I steel my spine and approach it. Gently, I undo the tape at the painting’s corners with fingers turned stiff and white from the cold. When the dusty sheet falls, Mom’s circle of six looks at me from the canvas.

She’s front and center, sitting on a plush couch between two girls. The sight of her—pale skin, bushy honey-blonde hair and knowing, mysterious eyes puts a spear through my heart. I’ll never get used to seeing her like this—a mere remnant of the vibrant woman she was.

So, I focus on her circle.

On Mom’s right is a regal beauty, her blood-red lips painted perfectly and pearls gracing her thin, bone-white neck. The deadly cold one is Allegra Gianni.

On Mom’s other side is another enigmatic woman with high cheekbones and perfect eyebrows—Amynta Hawk, the lioness. Luscious, glossy black hair falls straight on the sides of her tawny face. Her dark brown, hooded eyes seem to follow me.

Standing behind the three ladies are the gentlemen of the circle, dressed in old-fashioned suits, a size up from what they should be wearing according to current trends.

The wolf, Bleiz Valtyk, has messy sandy hair, a grin that gives away his nature completely, and striking icy-blue eyes. The charmer, Eddie Rendall, is the bulkiest of them—broad shouldered and tall. Even though the artist has captured the glow of his deep bronze complexion, Eddie’s beetle-black eyes carry a sadness. Was this painted before or after the hunters caught his wife?

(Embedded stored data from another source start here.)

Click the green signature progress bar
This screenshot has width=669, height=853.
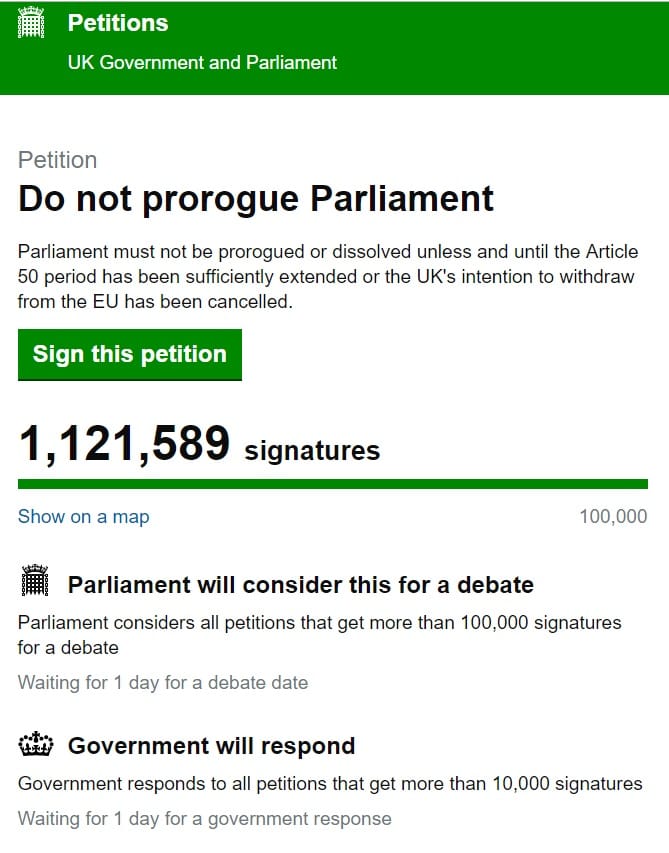(332, 484)
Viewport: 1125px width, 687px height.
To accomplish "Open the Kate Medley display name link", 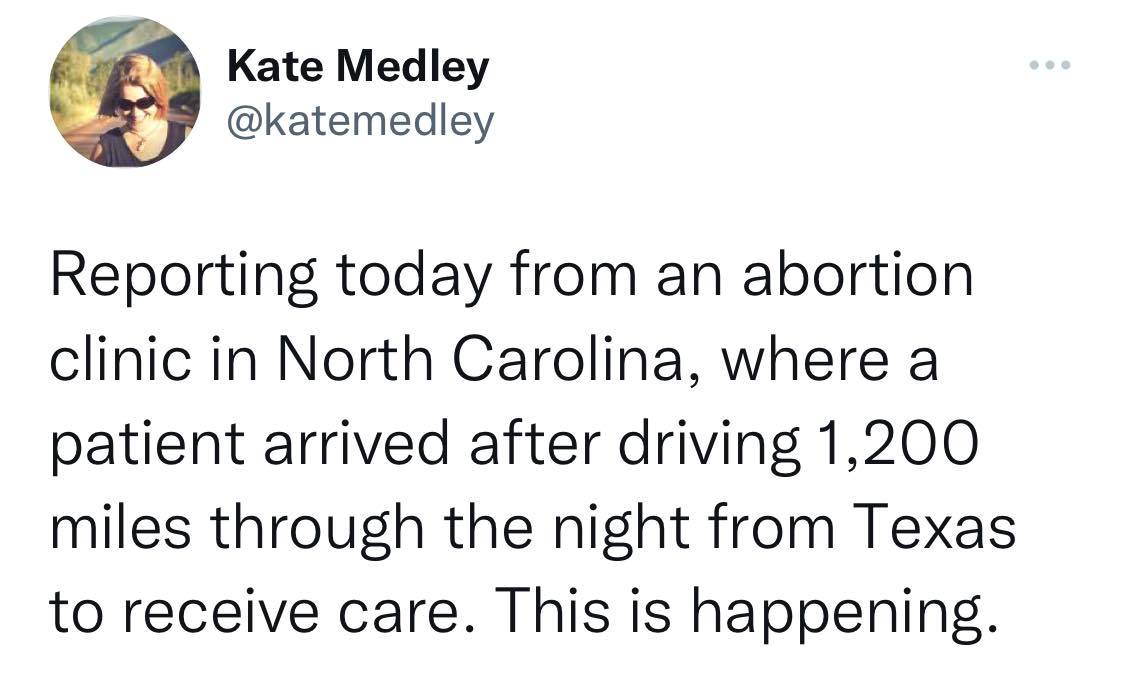I will tap(359, 67).
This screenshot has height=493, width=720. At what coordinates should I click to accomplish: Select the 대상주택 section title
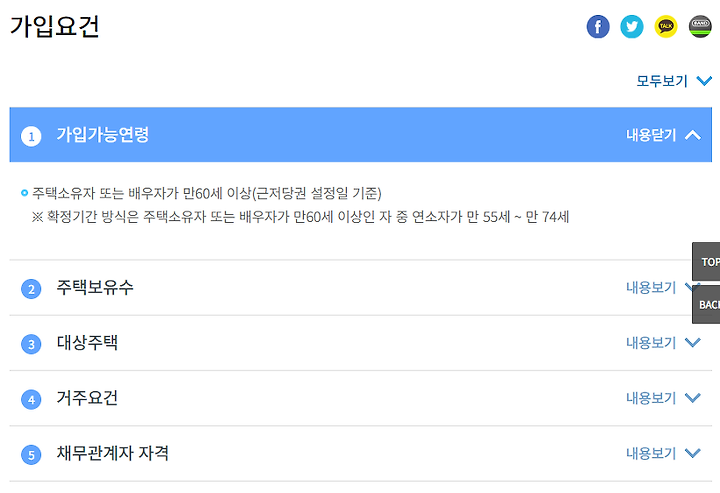coord(87,343)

I press my lips together, my eyes moving to the last one of the circle—the viper. Sal Rivera, his black hair pulled back into a bun, looks a year or two younger than the rest. While his clothing matches the others’, there’s no hiding his specific style. With the top buttons of his shirt undone, a thick golden chain glimmers against his olive skin, and multiple rings cluster on his fingers.

Mom is glowing with the lot of them surrounding her, her freckled face turned peachy at the cheeks. I doubt that will be me with their children at school tomorrow.

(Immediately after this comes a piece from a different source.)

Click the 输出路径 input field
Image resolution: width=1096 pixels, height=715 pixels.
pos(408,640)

Forcing myself to go back outside, I reach for the boxes on the porch. I wish I could feel the crisp quiet of winter, but I’m jolted by a bang instead. At least it sounds like a bang to me. To a normal ear, it’s just the dull thump of bouncing a ball.

My eyes dart in the sound's direction. A house as big as three of the others blocks our street into a one-way. The make-do basketball court in front of it has been shoveled from the snow. A girl about my age and her older brother are playing a fast-paced game. The sound of the ball slamming into the wet ground and their shoes scraping against the pavement makes me want to scream.